## [Exercise details]
Please read the extract on AI and markets: according to some experts, what would replace the jobs we leave to robots?

## [Document extract]
Read more: Europe goes to the board, WAI June 2015

In parallel, breakthrough services and technologies are reaching market reality, unearthing questions that require a deeper analysis and thinking before considering any further move.

Technological advances are increasingly bringing AI closer to a market reality. Beyond technology, a shift seems to enable specialists to now foresee practical innovation and improvements enabled by AI.  Moreover, some experts start to describe another potential social change that would see entrepreneurship and new types of activities replace the jobs we leave to robots. This all has a taste of “too good to be true” and the “high scrutiny” reflected in the first part of this analysis balances this view.

Read more: AI, not artificial at all, WAI July 2015

Beyond social and sociological considerations, business models and infrastructure themselves are being reinvented and questioned, highlighting the depth of the revolution innovation experts seem to instigate. Although critical and necessary, this questioning resurgence stymies an apparent “gold nugget” effect surrounding digital and big data.

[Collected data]

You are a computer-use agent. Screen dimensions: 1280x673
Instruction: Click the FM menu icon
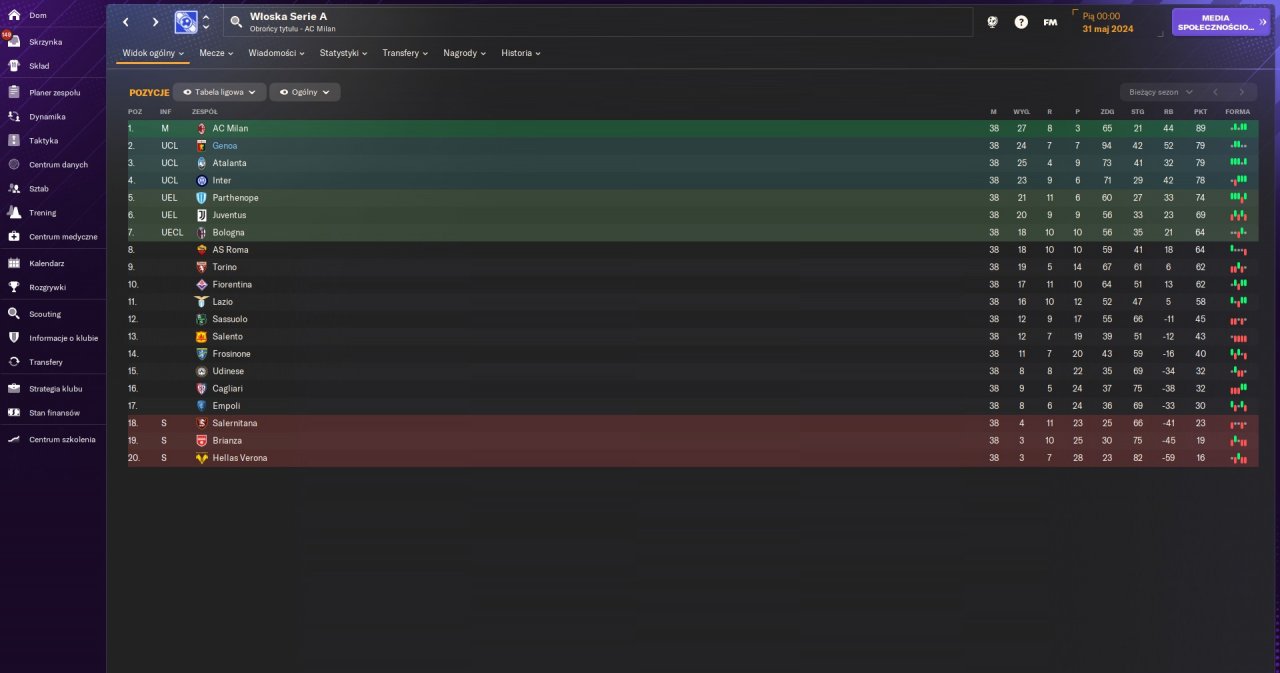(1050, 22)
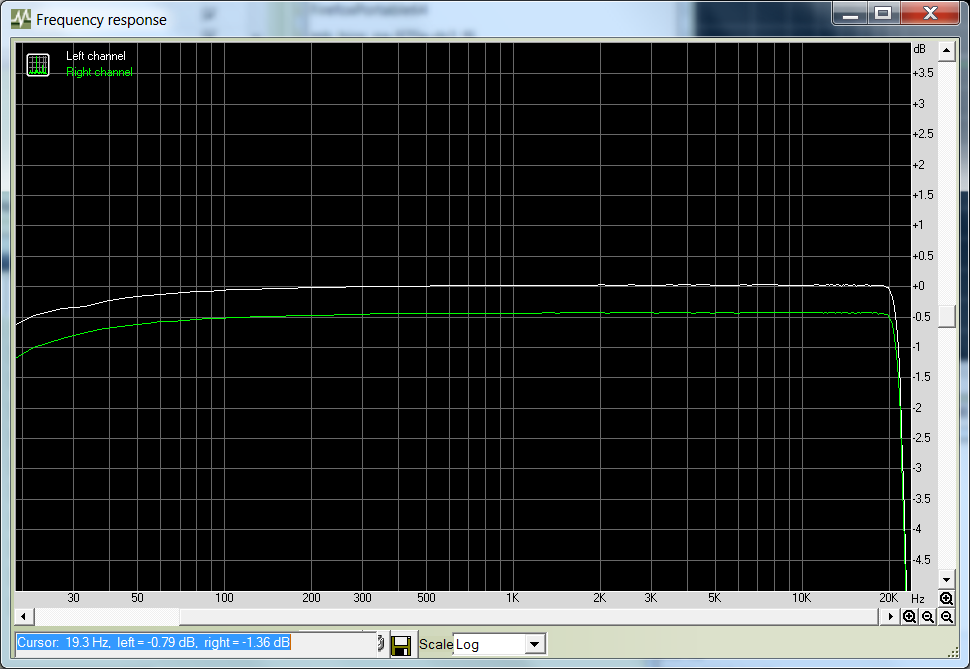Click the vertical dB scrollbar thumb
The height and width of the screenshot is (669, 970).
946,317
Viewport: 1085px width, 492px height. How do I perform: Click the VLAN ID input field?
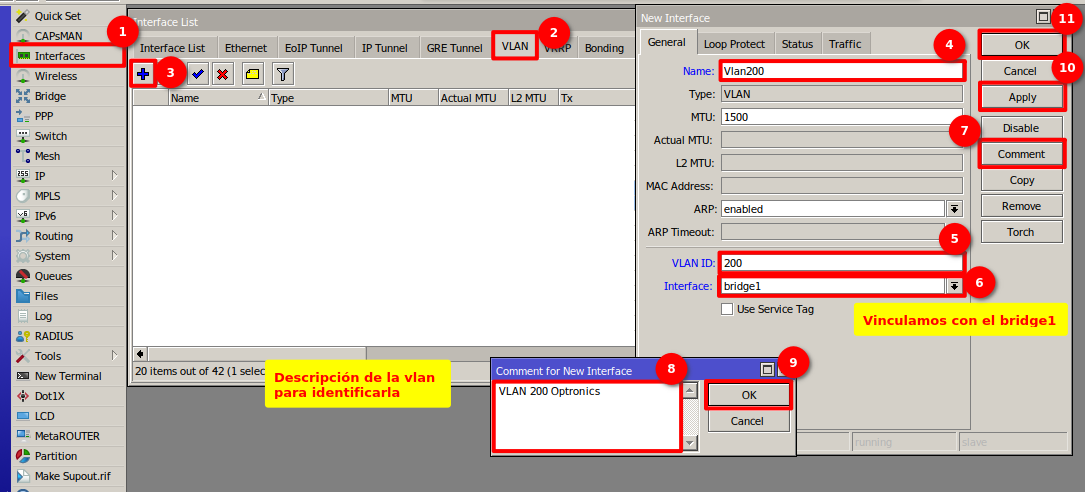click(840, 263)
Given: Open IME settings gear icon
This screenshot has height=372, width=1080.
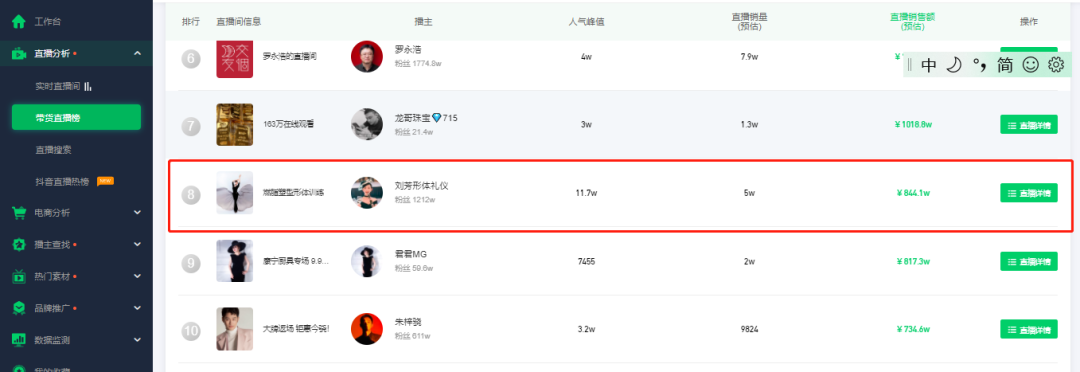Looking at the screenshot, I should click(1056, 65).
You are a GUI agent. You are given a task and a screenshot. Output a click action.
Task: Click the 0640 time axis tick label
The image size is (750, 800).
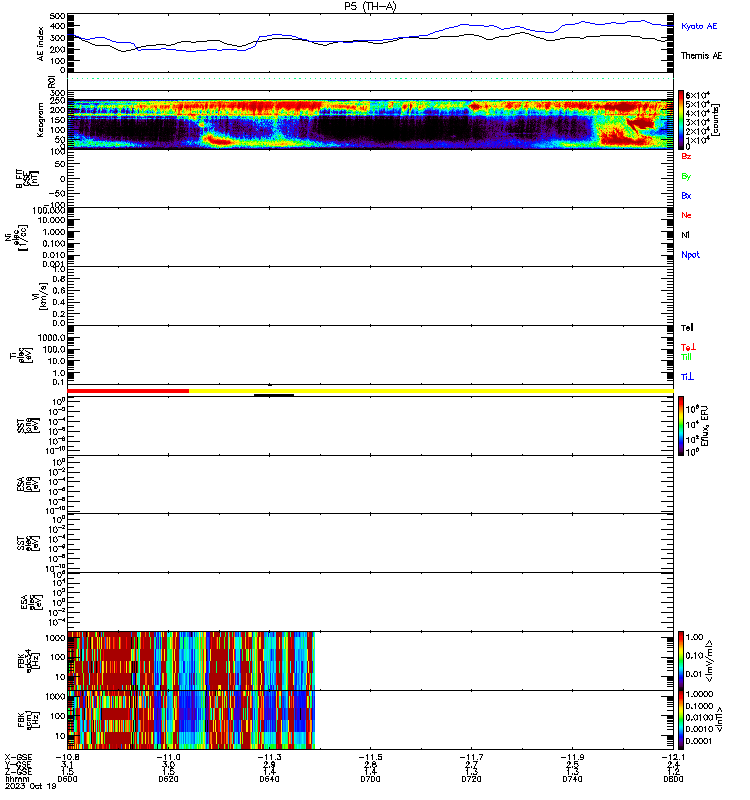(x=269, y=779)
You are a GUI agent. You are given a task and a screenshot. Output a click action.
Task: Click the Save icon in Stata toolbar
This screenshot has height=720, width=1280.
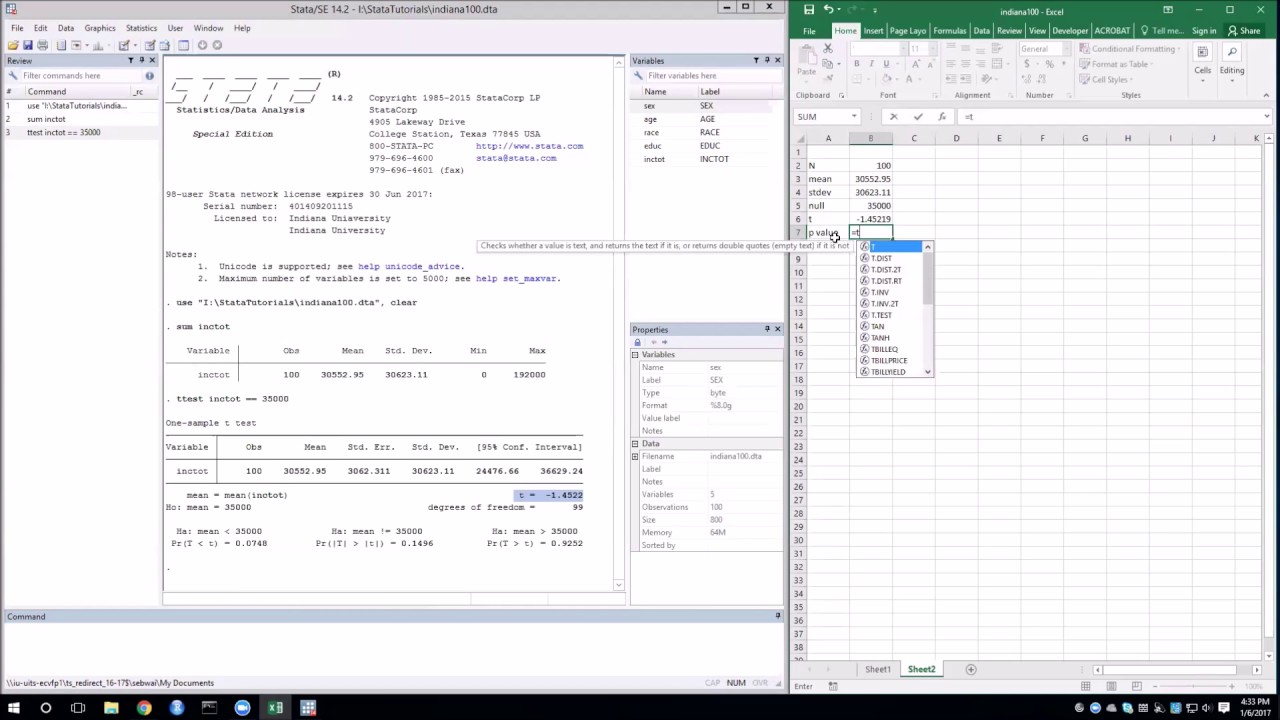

## [Answer]
Entrepreneurship and new types of activities.